Au contraire, connaissant le secret de la Night Class, je ne pouvais pas trouver cela stupide. Et si un vampire la menaçait? Ce ne serait pas la première fois que la chose arrivait.
_ Allons, j'arrête de t'embêter avec ça. Crois-tu que notre délégué de classe te pardonnera d'avoir confisqué son appareil ?
_ Oui, si au prochain devoir je réussis à ne pas faire chuter la moyenne, répondis-je.
_ Autant dire que ça n'arrivera jamais ! S'exclama Yori.
Je fronçais les sourcils.
_ Oh ben merci! La confiance règne!
Yori se mit à rire. J'étais contente de pouvoir alléger ses inquiétudes, mais le doute ne disparaissait pas. J'allais veiller à ce que ses soupçons ne se confirment pas.
On toqua alors à la porte.
_ Yuki ! Appela la voix de Zero. C'est l'heure de notre ronde.

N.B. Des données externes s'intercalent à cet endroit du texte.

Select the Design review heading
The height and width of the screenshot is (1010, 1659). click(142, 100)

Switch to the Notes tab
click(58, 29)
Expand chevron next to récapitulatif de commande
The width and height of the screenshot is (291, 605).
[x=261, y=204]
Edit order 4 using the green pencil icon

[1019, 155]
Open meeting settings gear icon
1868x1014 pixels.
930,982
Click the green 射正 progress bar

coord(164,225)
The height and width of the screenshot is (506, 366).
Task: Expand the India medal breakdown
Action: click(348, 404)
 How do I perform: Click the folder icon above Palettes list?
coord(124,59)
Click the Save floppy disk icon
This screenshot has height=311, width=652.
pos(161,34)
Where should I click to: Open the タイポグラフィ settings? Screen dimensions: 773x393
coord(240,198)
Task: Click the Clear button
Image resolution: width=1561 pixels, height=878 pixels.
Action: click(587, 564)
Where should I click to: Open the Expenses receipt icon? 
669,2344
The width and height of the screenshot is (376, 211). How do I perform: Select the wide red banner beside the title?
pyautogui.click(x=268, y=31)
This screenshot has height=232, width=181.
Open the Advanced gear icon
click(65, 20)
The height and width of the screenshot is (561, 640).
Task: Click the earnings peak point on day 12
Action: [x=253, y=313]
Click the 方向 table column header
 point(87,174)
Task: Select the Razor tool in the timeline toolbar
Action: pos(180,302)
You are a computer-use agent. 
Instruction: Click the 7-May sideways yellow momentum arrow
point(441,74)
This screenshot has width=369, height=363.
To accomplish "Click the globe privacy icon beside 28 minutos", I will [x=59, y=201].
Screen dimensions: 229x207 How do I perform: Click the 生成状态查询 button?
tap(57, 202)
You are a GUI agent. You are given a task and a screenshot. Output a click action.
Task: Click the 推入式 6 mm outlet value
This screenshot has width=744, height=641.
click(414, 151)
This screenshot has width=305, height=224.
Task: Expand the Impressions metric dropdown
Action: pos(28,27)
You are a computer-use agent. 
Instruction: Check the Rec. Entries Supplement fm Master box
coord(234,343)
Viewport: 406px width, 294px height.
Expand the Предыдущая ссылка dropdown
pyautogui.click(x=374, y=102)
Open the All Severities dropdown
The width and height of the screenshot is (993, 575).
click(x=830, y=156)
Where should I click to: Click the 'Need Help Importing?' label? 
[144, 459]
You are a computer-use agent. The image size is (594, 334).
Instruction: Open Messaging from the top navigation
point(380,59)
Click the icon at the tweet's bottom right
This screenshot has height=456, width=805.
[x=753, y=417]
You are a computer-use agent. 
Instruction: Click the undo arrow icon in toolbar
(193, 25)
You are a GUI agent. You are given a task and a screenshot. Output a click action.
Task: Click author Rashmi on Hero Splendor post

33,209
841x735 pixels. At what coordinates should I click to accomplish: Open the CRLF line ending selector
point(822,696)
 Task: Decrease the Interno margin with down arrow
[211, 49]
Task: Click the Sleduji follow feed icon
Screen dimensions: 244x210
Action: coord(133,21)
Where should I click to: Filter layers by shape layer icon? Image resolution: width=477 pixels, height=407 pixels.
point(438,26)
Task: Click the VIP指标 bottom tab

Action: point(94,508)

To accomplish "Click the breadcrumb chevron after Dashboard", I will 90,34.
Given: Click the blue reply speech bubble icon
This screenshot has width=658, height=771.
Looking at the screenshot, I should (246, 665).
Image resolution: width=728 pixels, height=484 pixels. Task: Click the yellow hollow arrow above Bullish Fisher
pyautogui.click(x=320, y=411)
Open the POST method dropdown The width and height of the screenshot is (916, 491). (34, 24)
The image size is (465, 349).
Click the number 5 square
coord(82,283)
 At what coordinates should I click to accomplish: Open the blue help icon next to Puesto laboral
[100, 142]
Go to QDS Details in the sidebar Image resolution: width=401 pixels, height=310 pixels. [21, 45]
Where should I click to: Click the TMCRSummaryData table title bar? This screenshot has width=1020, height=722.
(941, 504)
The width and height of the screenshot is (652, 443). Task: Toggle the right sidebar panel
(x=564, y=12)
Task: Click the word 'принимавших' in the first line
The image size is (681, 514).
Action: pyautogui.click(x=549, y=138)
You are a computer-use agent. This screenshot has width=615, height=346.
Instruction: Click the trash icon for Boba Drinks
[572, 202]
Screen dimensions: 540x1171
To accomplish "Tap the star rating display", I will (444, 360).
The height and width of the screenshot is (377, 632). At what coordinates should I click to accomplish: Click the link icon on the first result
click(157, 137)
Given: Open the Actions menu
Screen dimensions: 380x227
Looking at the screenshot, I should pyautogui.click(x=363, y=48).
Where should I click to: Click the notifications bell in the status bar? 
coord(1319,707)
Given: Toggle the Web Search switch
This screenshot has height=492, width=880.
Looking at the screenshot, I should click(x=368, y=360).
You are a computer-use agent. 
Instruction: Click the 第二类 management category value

_ Aller, file ! me lança Yori.
_ Bien, mon lieutenant ! M'exclamais-je en mimant le garde-à-vous.
Je sortis de la chambre.
_ On vous entendait rire à l'autre bout du couloir, remarqua Zero.
_ Ne sois pas si étonné, Zero, lui répondis-je avec un sourire. Rire est une réaction normale. C'est humain, tu sais.
Le regard de mon ami s'assombrit. Quelque chose de lugubre passa dans ses yeux.
_ Je vais faire un tour par là, dit-il.
_ Entendu. Je vais voir dehors si tout est calme.
Je n'aimais vraiment pas faire ma ronde à l'extérieur. J'étais un peu peureuse parfois. Néanmoins, il s'agissait de la charge confiée par le directeur. Je ne pouvais pas jouer à la petite fifille avec lui, car trop de secrets se mettaient sur notre route. Toutefois, j'étais prête à mener à bien son idéal pacifique pour lui.
Je soufflais un bon coup, avant de me diriger vers la porte. La ronde pouvait commencer.